M. San était d’ailleurs de la séance, à la fois pour exposer à nouveau la situation qu’il a relatée au journal il y a quelques semaines, soit son obligation de hausser ses prix pour arriver à éponger la hausse de son compte de taxes, et pour demander à la mairesse, Nadine Viau, si d’autres hausses du même genre l’attendent dans les prochaines années. Cécile Poteau, copropriétaire de la Clinique bē, a aussi envoyé par écrit des questions qui allaient dans le même sens.
La propriétaire de la jeune entreprise Consultons local, Audrey Gilker, s’est aussi présentée au micro pour décrire sa difficile situation financière. Son entreprise spécialisée dans le bien-être autant physique que mental n’existe que depuis novembre 2021, mais voilà que le compte de taxes de sa bâtisse vient d’exploser, passant d’environ 6600 $ à 11 000 $ en un an. « Ça en est au point de me demander si je vais fermer mon entreprise », a-t-elle déploré.
En entrevue avec L’ŒIL, Mme Gilker a toutefois soutenu qu’elle n’avait pas l’intention de hausser ses prix malgré cette hausse importante. « Je travaille dans le bien-être. Mon but est d’aider la population qui en arrache particulièrement depuis trois ans, alors je me vois mal les faire payer davantage. Mais si rien ne change, c’est sûr que ça va être difficile. » Elle précise d’ailleurs que c’est l’article dans le journal qui l’a amenée à se présenter au conseil, se faisant en quelque sorte la porte-parole pour d’autres commerçants de Belœil qui digèrent mal leur dernier compte de taxes, mais qui ne sont pas tous prêts à sortir publiquement pour le dénoncer. « Mon pourcentage d’espoir que ma sortie ait un impact sur mon compte de cette année n’est pas très haut, mais je parle parce que je veux que les choses changent pour le mieux à l’avenir », a-t-elle soutenu. Elle confirme aussi que la nouvelle évaluation du bâtiment qui abrite son entreprise a été contestée, mais qu’elle ne sait pas encore si la démarche diminuera de beaucoup sa valeur.
Nicolas Garcia, propriétaire du café Quartier Général du Vieux Belœil, a aussi parlé au journal. Sans se plaindre de son propre compte de taxes, il trouve dommage de voir que ce sont les commerçants qui paient pour l’entièreté de la hausse du dernier budget de la Ville. « La Ville aurait dû prendre le pouls des commerçants avant d’aller de l’avant.
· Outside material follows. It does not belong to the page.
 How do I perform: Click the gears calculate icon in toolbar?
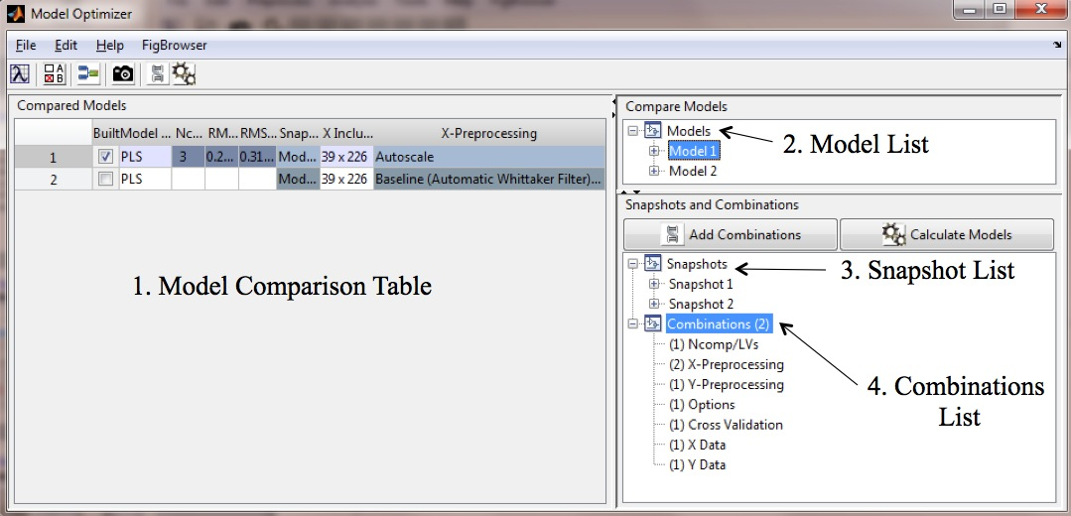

C’est un choix politique qui fait mal à plusieurs commerces. » Il craint de voir plusieurs entreprises plus fragiles fermer leurs portes à cause des impacts de cette hausse. Augmenter les prix pour faire payer la hausse à la clientèle est selon lui une fausse solution puisqu’elle pourrait simplement aller ailleurs où c’est moins cher.
Choix assumé
En réponse aux questions posées au conseil, la mairesse Nadine Viau a reconnu qu’il n’y avait « pas de bonne solution » qui plairait à tous quant aux taxes foncières, qui sont la principale source de revenus de toute Municipalité, mais a maintenu que le conseil avait fait le choix d’épargner les résidents en n’augmentant pas leurs taxes foncières. Quant à la décision de seulement imposer une hausse aux entreprises de Belœil, elle s’explique par le fait qu’il y avait un « retard » dans les taux commercial et industriel par rapport aux autres villes comparables. « Et l’impact [du compte de taxes foncières] n’est pas le même dans un budget familial que dans celui d’une entreprise », a-t-elle ajouté, illustrant des histoires de familles qui n’arrivent pas à manger trois repas par jour.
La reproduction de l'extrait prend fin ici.